# WHAT NEEDS TO BE DONE
Your answer should be the number of lines in the listing that hold the string "screenshot", with no other words.

# DATA EXTRACT
··········
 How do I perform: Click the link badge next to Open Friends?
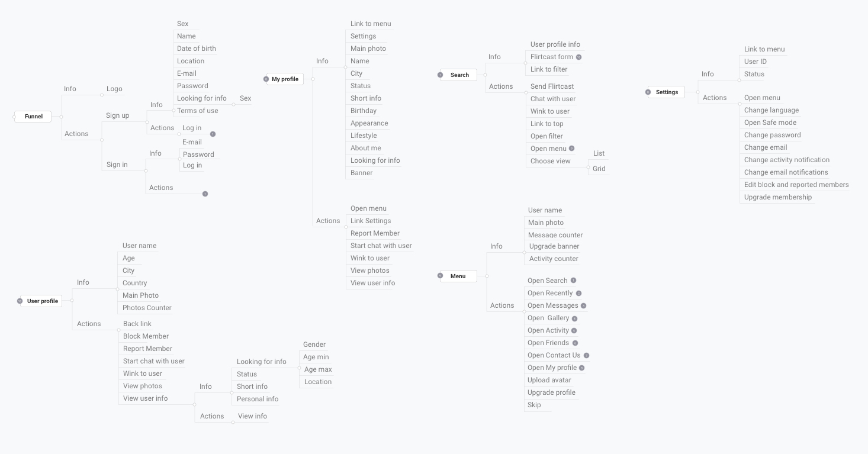575,343
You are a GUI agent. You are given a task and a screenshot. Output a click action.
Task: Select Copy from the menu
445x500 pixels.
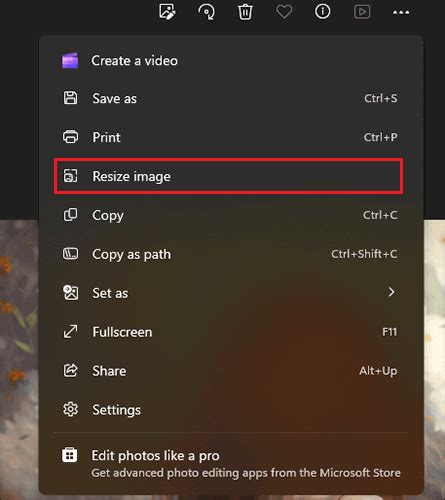click(231, 215)
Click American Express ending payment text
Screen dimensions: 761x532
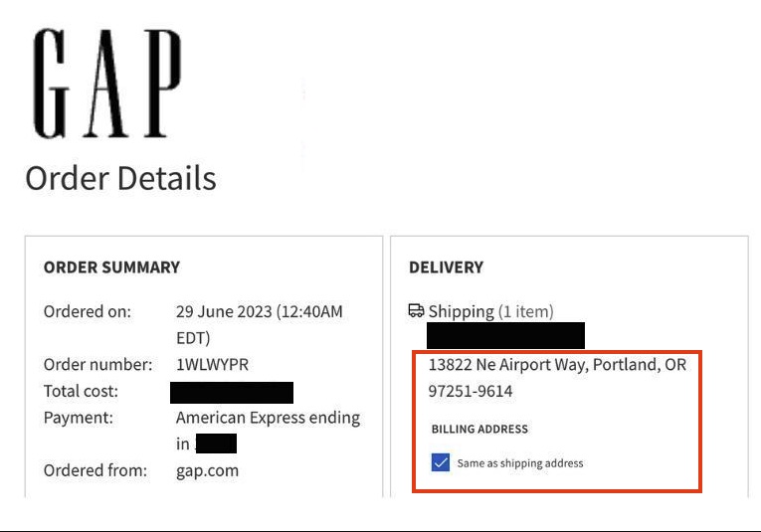pos(268,418)
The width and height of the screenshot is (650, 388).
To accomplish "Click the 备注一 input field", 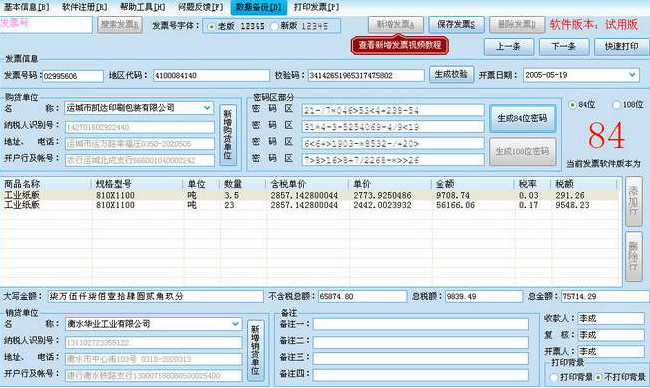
··········
# RESPONSE AREA
2